[Start of section]
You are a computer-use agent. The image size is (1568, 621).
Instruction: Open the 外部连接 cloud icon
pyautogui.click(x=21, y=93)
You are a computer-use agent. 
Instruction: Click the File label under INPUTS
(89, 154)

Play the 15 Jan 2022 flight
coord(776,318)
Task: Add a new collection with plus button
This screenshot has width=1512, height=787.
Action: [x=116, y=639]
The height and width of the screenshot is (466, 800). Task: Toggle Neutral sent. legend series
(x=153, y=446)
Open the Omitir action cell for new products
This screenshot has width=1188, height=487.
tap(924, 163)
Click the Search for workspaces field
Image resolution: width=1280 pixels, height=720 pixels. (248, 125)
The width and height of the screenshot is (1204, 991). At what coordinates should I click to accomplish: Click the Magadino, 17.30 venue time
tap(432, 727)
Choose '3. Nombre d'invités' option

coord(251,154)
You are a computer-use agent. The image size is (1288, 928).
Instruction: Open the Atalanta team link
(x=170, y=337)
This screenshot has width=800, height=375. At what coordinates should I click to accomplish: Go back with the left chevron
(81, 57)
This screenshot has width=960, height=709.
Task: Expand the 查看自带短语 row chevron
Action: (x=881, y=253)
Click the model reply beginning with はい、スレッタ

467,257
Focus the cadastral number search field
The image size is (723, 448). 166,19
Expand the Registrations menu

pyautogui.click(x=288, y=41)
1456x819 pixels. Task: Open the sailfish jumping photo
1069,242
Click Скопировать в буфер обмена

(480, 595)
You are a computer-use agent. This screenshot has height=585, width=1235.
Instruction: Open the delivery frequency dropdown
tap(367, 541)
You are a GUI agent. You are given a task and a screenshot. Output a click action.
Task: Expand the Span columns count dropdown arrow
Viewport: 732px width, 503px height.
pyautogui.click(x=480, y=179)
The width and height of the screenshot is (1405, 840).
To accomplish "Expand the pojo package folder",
[End of section]
**What you have to do**. Starting with the first line of the listing, output each line exactly until you have included the one containing "Task: Add a new collection with plus button".

**Output for this exercise**.
You are a computer-use agent. The image size is (1568, 621).
Instruction: Open the 外部连接 cloud icon
pyautogui.click(x=21, y=93)
You are a computer-use agent. 
Instruction: Click the File label under INPUTS
(89, 154)

Play the 15 Jan 2022 flight
coord(776,318)
Task: Add a new collection with plus button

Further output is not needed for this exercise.